So here you could see I've got a Live Photo and it says so at the upper left hand corner. If I move my pointer over it it actually plays that video including sound! Now it will just play it through once and I can move my pointer off and move it back on again to get it to play again. But that's not all it does. One of the things you could do is you could take all this video and you could turn it into a loop. So I'll go to Edit here and under the Adjust tab there you'll see the options at the bottom left hand corner. I can switch from Live to Loop. What Loop will do is it will turn the entire thing into a loop. Now notice how it zoomed in a bit. What it is going to do is not just loop the video. It's much more than that. It is actually stabilizing the video. It's looking at some of the items around here, like the rocks, and it's stabilizing the entire thing. Otherwise you would just get this jittery kind of loop. So you get the running water here at the bottom. You get the continuously flowing waterfall. It actually fades the end of the 3 seconds back into the beginning. It works great for water!
So here's another photo and there's actually no big waterfall or anything in this. But if I move my pointer over the Live there you can see how the water is rippling as water does. You could also see how I'm moving around a lot. I'm not on a tripod. I'm just holding this with my hand. So if I go in here and I change this to Loop notice how it will stabilize everything so the statue and the background are stable. But the water ripples and fades in and it looks like the water is just continuously flowing or reacting to the breeze here and it creates this kind of nice moving image. Even the traffic here in the background seems to kind of work in this case.
But another option is Long Exposure. Let's go here and change instead of to Loop to Long Exposure. It's going to stabilize just like before. So it zooms in a little bit. But then it is going to take all the frames of the moving parts, in this case the water, and it's going to create a long exposure effect. So what you get here is the equivalent to a long exposure except you don't need the tripod. This is handheld. Everything else is stabilized. The running water parts are using all the different frames to create the long exposure effect.
Now another aspect of the Live Photos is that when you go to Edit, and you're in Adjust here, you've got the entire 3 seconds of video here. So you can go back and forward and choose any frame out of these. Remember it's remembering the differences between the frames. So it is not like this frame here is a photo and this is just part of lower resolution video. Not at all. You can reassign the main photo to be any one of these frames. This helps a lot when you're photographing, say, animals because animals aren't going to stand there and pose perfectly for you and wait for you to take the photo. So you can, instead, sample three seconds of reality and take the shot that actually makes the most sense. So you may find like this is the better show. Or maybe something along here. Then I can simply click Make Key Photo and that's now the regular photo. The one that I would see if I would look at this as a still image or share it or print it.

> _Material supplied_
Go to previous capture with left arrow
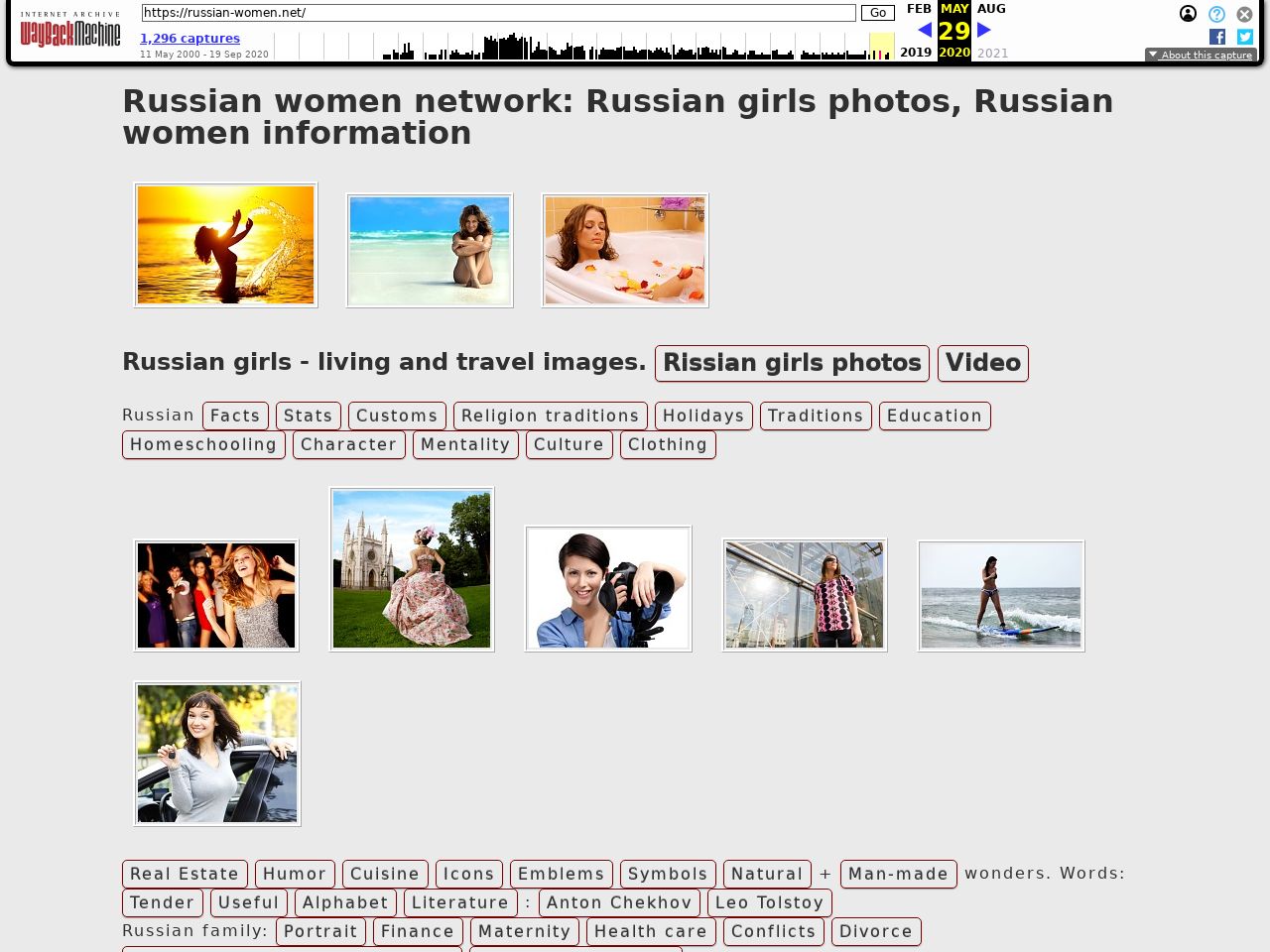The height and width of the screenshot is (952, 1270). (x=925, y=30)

---

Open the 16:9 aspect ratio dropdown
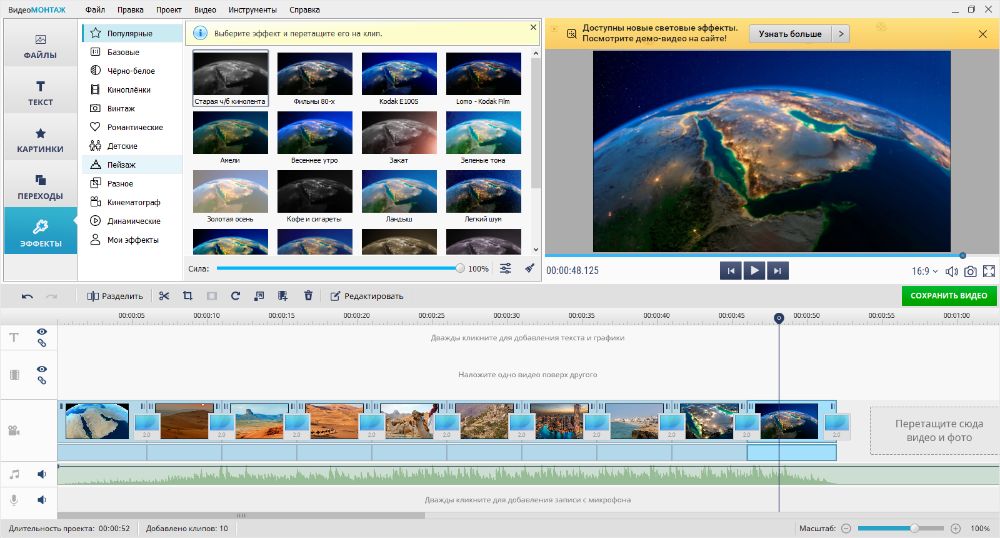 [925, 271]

> _Description of the task_
In the Live Photos walkthrough, what does the narrator click so that a chosen frame becomes the regular photo?

> _The result_
Make Key Photo